Uno tan sólo le pondría un pero a lo leído, un desacuerdo más bien íntimo y que tiene que ver con una afirmación que en el libro se hace al respecto de la inutilidad de la literatura como consuelo: “pura literatura. Que fracasa, como toda, / cuando busca dar consuelo”. Alguno nos procurará, querido Gea, cuando andamos de continuo en su busca tras de ella.

3 comentarios:

Anónimo dijo...

Casi no sé quién eres, aunque te supongo. Te he encontrado por esa vanidad de meter el nombre de uno mismo en el buscador universal, y al tiempo me he encontrado a mí mismo, como si a través de lo que dices mi vida, a1quella, fuera cierta (tan rara y desvirtuada a base de contarla). Hace unos días que ha muerto mi padre y mi vida ha cambiado. Es extraño que tenga que colgar estas palabras en la entrada que trata del poema de mi amigo Gea, que tanto disfrutamos en su presentación.

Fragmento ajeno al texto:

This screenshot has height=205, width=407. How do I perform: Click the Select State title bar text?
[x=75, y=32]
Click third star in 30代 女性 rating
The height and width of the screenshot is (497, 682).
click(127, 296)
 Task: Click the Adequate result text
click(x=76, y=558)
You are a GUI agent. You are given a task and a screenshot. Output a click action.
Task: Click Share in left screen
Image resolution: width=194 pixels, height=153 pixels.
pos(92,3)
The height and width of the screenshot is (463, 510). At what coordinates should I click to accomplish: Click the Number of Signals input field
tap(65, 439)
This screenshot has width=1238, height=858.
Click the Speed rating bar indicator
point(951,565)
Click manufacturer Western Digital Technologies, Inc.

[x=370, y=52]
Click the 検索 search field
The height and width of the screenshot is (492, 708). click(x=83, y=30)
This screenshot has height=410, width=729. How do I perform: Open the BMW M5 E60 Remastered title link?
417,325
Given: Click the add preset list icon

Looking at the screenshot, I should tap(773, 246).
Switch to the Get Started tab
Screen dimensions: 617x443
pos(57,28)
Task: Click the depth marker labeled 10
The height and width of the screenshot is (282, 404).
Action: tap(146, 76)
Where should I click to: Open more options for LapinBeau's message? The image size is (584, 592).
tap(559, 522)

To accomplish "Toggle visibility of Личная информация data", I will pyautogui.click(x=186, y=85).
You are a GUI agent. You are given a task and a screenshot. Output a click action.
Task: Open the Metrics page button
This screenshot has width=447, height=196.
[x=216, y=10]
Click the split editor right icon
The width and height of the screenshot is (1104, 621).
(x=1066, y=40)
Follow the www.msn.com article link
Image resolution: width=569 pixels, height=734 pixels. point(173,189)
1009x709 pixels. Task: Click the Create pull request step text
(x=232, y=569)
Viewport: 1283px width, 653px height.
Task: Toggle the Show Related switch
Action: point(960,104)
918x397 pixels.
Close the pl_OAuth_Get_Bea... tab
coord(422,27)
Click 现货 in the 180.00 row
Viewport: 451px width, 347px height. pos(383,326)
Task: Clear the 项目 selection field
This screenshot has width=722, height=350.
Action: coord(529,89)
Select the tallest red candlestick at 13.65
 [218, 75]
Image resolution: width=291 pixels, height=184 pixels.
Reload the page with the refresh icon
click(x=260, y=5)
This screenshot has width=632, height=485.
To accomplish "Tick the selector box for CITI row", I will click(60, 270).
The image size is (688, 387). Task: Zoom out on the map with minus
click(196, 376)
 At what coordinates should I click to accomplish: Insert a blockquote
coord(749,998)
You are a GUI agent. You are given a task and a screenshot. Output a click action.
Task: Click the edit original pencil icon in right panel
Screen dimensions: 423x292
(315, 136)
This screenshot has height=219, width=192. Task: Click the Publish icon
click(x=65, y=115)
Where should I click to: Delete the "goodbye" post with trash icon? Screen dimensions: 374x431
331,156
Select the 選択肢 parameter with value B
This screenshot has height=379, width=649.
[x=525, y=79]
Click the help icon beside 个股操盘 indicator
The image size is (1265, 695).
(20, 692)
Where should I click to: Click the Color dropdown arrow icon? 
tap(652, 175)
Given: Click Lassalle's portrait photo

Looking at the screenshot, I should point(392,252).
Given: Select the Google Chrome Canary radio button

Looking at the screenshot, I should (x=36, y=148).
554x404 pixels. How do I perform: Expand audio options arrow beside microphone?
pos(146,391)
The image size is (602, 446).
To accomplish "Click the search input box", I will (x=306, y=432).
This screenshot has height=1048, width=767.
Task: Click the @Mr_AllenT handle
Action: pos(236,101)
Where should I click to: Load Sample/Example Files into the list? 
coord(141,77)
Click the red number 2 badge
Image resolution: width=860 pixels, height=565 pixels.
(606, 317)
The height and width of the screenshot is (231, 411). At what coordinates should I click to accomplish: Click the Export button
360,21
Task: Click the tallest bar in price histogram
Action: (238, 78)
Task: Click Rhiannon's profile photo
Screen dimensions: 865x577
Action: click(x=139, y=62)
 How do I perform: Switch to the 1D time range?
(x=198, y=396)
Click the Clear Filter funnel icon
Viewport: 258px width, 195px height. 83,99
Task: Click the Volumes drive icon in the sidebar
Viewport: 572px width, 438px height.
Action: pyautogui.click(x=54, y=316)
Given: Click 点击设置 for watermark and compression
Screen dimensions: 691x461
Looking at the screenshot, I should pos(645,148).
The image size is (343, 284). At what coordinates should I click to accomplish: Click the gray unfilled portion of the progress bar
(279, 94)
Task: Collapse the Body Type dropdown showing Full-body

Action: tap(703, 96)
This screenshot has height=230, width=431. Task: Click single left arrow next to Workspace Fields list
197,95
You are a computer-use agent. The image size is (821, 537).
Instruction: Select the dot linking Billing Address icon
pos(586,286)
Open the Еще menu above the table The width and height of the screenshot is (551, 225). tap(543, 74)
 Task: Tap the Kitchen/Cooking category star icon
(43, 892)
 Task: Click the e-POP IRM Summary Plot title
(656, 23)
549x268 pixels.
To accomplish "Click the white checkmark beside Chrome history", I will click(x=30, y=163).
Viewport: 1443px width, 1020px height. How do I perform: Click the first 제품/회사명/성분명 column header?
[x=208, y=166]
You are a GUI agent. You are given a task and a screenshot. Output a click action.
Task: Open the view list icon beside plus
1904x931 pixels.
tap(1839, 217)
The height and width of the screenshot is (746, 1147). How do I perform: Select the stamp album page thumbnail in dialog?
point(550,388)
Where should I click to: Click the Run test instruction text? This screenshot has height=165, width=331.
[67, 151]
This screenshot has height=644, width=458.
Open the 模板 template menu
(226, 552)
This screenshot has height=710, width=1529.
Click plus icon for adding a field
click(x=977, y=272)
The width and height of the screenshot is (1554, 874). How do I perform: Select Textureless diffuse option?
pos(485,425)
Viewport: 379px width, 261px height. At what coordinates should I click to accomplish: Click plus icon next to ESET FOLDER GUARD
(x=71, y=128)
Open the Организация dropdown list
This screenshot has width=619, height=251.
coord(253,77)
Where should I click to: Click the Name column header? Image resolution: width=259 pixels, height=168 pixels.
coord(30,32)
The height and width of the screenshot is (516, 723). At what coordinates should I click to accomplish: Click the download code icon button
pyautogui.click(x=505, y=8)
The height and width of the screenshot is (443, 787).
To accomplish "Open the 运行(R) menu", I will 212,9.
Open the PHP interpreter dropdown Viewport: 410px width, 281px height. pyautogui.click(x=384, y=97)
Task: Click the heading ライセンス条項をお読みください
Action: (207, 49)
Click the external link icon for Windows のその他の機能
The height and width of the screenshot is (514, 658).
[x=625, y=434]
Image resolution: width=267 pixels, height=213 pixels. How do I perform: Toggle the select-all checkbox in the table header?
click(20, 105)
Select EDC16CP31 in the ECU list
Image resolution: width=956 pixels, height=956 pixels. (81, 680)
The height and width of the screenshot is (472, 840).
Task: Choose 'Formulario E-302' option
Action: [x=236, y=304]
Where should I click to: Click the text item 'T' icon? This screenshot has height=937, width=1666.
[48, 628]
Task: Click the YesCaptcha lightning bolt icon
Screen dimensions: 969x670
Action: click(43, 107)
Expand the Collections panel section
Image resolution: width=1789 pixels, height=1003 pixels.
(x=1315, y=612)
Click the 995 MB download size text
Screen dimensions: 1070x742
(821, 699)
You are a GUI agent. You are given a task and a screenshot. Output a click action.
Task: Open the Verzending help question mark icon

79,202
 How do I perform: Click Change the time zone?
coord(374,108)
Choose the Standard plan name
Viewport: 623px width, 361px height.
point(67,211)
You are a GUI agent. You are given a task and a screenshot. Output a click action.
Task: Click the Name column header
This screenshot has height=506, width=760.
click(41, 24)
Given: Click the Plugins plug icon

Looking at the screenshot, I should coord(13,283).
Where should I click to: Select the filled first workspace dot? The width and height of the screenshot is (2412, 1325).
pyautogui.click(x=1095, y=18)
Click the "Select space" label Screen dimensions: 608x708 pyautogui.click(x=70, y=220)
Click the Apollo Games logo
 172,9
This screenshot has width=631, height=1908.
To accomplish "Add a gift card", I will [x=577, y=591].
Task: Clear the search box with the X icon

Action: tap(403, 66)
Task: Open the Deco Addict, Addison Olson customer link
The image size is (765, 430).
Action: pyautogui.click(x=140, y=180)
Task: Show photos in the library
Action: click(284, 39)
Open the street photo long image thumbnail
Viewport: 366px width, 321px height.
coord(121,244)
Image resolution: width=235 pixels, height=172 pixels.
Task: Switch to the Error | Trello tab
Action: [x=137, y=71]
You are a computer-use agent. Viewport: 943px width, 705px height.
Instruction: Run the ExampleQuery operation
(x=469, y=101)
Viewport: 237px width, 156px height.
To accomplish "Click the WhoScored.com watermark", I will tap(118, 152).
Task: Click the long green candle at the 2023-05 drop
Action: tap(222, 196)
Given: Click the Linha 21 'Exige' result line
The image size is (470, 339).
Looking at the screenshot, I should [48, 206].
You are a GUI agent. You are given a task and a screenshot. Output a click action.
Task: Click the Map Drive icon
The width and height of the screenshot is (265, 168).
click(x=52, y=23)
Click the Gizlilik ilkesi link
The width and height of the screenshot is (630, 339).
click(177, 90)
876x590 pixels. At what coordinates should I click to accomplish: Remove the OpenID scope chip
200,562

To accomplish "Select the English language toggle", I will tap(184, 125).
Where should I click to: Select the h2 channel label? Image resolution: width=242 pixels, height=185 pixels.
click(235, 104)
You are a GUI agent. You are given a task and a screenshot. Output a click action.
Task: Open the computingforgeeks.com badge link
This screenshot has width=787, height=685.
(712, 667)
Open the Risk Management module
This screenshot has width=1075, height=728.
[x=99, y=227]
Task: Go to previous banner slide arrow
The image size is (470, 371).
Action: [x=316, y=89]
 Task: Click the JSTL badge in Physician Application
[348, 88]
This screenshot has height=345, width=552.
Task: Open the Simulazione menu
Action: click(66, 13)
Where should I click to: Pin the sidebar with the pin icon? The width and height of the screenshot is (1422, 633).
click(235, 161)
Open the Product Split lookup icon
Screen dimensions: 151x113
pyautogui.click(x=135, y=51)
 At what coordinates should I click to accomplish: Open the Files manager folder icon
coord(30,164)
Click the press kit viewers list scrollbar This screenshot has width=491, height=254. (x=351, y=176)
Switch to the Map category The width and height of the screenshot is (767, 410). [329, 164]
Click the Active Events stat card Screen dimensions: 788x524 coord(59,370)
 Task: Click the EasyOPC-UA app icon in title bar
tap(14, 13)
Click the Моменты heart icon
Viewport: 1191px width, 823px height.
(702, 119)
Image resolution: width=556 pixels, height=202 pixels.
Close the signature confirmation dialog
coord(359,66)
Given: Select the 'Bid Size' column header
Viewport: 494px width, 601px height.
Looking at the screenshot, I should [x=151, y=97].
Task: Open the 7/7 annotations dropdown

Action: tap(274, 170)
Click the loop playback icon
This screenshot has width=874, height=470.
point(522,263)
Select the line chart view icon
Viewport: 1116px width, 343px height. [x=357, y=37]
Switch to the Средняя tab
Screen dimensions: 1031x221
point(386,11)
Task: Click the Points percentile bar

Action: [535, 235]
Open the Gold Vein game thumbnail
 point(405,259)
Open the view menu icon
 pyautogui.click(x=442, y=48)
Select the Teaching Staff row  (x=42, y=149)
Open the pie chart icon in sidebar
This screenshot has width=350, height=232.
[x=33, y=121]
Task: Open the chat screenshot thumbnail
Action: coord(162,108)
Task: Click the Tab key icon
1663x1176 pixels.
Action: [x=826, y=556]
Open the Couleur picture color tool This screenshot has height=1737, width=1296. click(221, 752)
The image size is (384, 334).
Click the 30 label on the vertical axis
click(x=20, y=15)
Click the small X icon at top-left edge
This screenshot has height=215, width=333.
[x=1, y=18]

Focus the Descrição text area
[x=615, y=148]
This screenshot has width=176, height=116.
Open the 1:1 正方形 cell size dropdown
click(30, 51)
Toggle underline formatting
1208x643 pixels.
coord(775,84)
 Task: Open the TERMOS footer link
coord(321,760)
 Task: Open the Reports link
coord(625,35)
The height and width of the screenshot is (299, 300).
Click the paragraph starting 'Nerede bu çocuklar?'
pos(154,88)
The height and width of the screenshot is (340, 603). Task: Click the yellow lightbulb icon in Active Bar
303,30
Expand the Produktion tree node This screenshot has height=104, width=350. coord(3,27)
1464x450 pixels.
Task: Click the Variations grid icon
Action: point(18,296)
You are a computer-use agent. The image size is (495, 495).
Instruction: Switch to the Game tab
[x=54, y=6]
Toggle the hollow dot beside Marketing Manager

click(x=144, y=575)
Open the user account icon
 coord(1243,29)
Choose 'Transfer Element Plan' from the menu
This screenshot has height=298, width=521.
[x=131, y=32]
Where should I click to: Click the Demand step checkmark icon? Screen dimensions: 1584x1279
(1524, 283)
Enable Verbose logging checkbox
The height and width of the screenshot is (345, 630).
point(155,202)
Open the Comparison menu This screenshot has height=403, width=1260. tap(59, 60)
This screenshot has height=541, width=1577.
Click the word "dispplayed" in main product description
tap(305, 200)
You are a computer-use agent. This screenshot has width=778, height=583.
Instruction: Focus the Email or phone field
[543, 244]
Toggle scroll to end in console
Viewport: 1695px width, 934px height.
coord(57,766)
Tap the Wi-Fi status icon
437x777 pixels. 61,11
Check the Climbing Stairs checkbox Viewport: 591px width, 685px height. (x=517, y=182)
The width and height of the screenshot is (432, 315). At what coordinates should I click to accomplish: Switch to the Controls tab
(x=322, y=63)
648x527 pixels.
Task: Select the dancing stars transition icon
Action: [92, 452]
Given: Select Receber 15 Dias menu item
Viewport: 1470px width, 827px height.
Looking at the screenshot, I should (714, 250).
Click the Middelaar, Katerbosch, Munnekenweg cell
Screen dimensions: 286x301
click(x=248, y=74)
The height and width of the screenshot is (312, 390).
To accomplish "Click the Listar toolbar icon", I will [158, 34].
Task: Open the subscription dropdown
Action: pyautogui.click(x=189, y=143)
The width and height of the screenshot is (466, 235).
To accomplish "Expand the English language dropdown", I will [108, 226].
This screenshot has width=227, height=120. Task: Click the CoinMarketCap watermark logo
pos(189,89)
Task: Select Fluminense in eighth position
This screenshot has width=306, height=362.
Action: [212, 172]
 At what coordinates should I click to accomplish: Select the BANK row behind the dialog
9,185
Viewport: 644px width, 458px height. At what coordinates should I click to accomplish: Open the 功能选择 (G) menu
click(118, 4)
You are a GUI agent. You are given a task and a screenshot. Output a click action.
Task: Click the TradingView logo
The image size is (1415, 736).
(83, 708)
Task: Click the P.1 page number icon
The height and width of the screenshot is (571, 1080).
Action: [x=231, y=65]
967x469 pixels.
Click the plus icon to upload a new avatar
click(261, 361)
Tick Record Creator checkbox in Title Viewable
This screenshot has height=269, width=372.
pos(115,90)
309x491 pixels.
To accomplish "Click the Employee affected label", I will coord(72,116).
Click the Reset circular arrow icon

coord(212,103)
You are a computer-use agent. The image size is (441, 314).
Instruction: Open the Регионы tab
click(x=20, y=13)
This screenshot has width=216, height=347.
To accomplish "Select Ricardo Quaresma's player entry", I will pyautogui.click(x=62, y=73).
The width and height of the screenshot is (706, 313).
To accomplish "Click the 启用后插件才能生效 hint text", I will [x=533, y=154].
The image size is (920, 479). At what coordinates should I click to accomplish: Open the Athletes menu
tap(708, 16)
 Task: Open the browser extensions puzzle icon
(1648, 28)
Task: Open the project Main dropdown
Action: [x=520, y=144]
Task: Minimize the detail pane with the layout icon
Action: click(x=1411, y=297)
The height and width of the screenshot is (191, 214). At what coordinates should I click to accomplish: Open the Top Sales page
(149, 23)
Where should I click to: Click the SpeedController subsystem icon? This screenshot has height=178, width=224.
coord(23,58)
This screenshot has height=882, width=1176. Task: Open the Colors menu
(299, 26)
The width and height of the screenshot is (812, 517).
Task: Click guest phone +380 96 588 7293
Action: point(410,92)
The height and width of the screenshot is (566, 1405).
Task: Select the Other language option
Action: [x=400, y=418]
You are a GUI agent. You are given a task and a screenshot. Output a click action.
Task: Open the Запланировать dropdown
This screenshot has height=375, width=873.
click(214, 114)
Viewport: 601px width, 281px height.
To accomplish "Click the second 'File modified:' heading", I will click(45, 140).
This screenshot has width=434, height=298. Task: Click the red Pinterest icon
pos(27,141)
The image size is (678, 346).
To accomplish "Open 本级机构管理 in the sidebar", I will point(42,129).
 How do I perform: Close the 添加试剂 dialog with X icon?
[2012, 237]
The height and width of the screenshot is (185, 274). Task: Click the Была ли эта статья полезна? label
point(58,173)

Javier de la Fuente Galván

Anónimo dijo...

La disgresión obliga a pensar, enlazar los aparentes saltos. Me gusta porque el lector despistado, que lee para huir o relajarse, debe concentrarse para tomar conciencia absoluta del discurso.
¿Cuántas veces hemos preguntado de qué va el libro, sin recibir una respuesta coherente?

"Un pueblo que quiere ser feliz no ha de menester las conquistas."
Y eso ya lo decía Plutarco hace 2000 años. Imagínate la de lustros que han pasado, tantos como guerras y conquistas.

Lula Fortune dijo...

¡¡¡Mis mejores deseos para el 2009!!!